Call for Oireachtas debate amid 'concerns' about Public Services Card

Regina Doherty has said the card is not compulsory, but mandatory

Call for Oireachtas debate amid 'concerns' about Public Services Card

A sample Public Services Card (Details have been blurred) | Image:

Organisations representing the elderly have expressed concern over an admission that the Public Services Card is "mandatory" to access social protection services.

On Newstalk Breakfast earlier, Minister Regina Doherty claimed the card is not compulsory as "nobody is required by law" to have one.

But she said Government departments will refuse to provide citizens with the basic public services they are entitled to if they refuse to sign up.

Her comments came after a woman in her 70s was refused her State pension because she did not want to sign up for the card.

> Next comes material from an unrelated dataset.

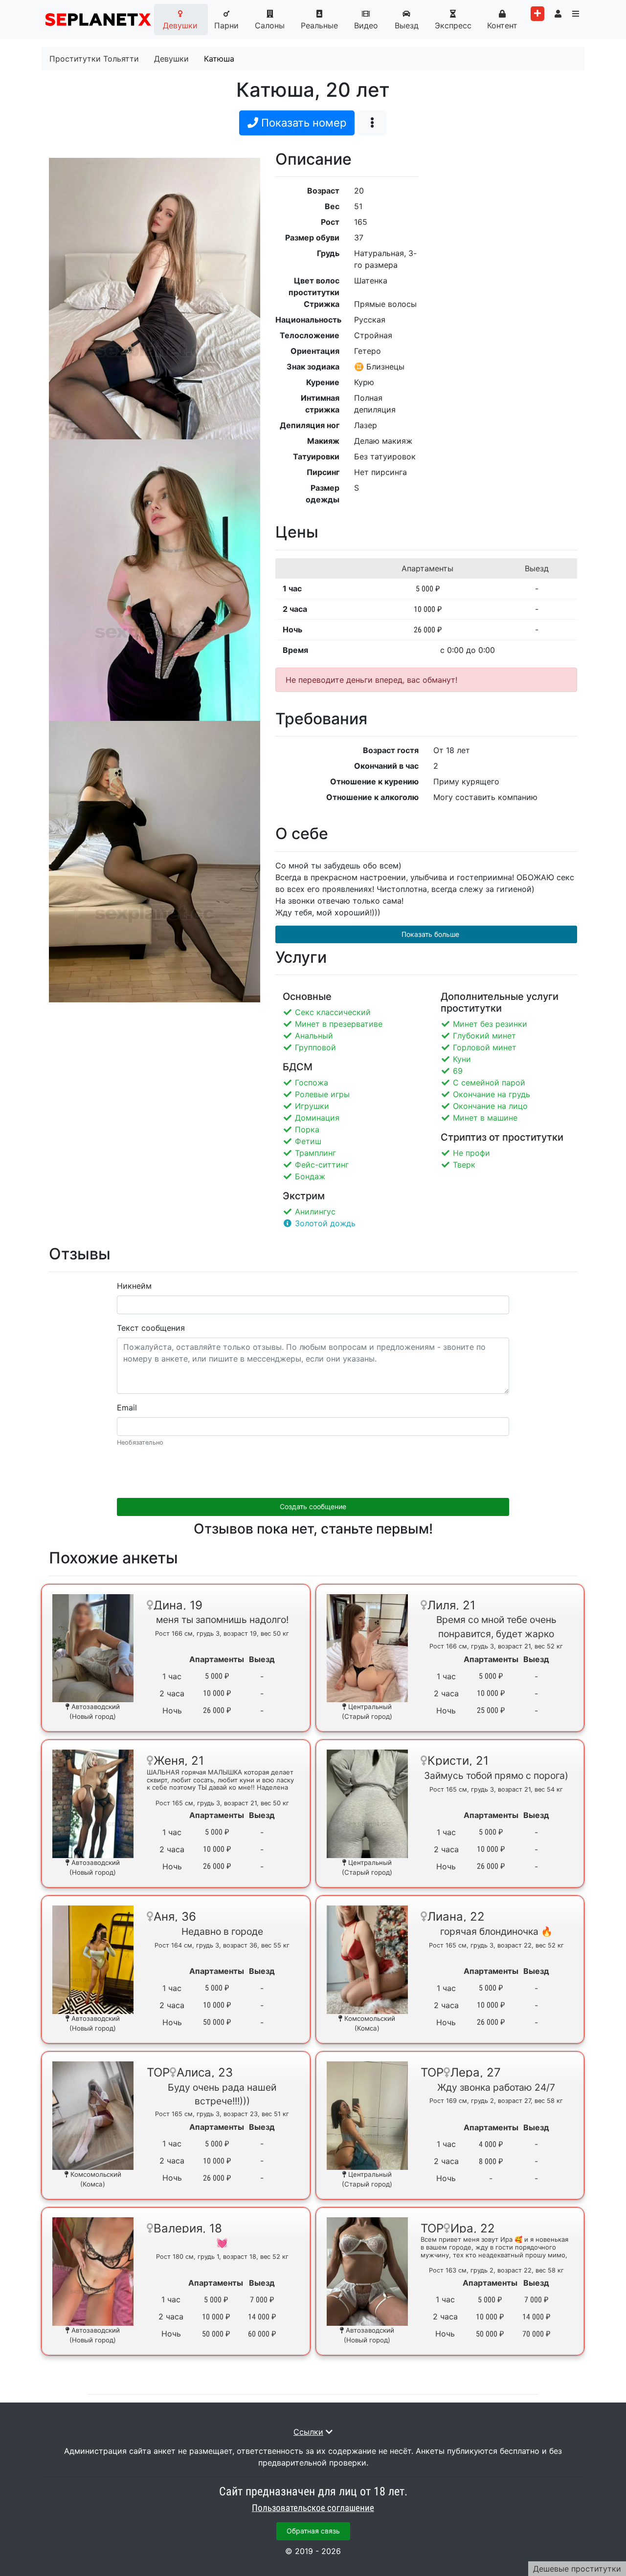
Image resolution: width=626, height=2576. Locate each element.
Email (127, 1407)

Justin Moran is head of advocacy at Age Action.

He said: "In January the department told us that one-in-four people with a travel pass did not have a Public Services Card.

"Even if this figure has improved, it still means tens of thousands of older people do not have a card.

"Earlier this week it was revealed a woman in her 70s had her pension cut off because she does not have a Public Services Card.

"We would be very concerned if this new requirement for the card leads to more older people losing their entitlements and we would urge the department to ensure no one is penalised because they do not have a Public Services Card."

'A huge step without asking the public first'

Fianna Fáil's spokesperson for social protection, Senator Catherine Ardagh, has said it is essential that the Oireachtas are given an opportunity to debate and consider the concerns.

Senator Ardagh said: "It is important to note that this card has been in operation for those who require Social Protection services since 2011.

"This is not the first time a national ID card system has been mooted.

"The use of biometric data being incorporated into the public services card in order to seemingly eliminate the possibility of fraud and to improve the efficiency of public services will bring personal rights into sharper focus.

Responding Minister Regina Doherty's comments, Green Party technology spokesperson Councillor Ossian Smyth said: "It is sinister that Fine Gael is now revealing that the real purpose of its mandatory National ID card scheme is to deny services to the public.

"The Government is bringing in mandatory identity cards for Irish citizens.

"This is a huge step to take without asking the public first - and the first way they are being used is to deny rights to citizens."

Social Protection response

In reponse, the Department of Social Protection said in a statement: "The Public Services Card (PSC) is precisely that, a card for accessing public services.

"It helps customers access a range of public services easily.

"The user’s identity is fully authenticated when it is issued so they do not have to give the same information to multiple organisations.

"It was first introduced in 2011 and was initially rolled out to people getting social welfare payments. It is now being rolled out to other public services."

The department adds: "The Public Service Card is a card for accessing public services only.

"It is a token which proves that a person has had their identity verified to a substantial level of assurance in accordance with the SAFE 2 standard.

"It is governed in that context by legislative provisions in the Social Welfare Consolidation Act 2005 (as amended), which limit its usage."

It says the card does not have "any of the typical characteristics of a national identity card", in that people are not required by law to provide it to a member of the police force at their request.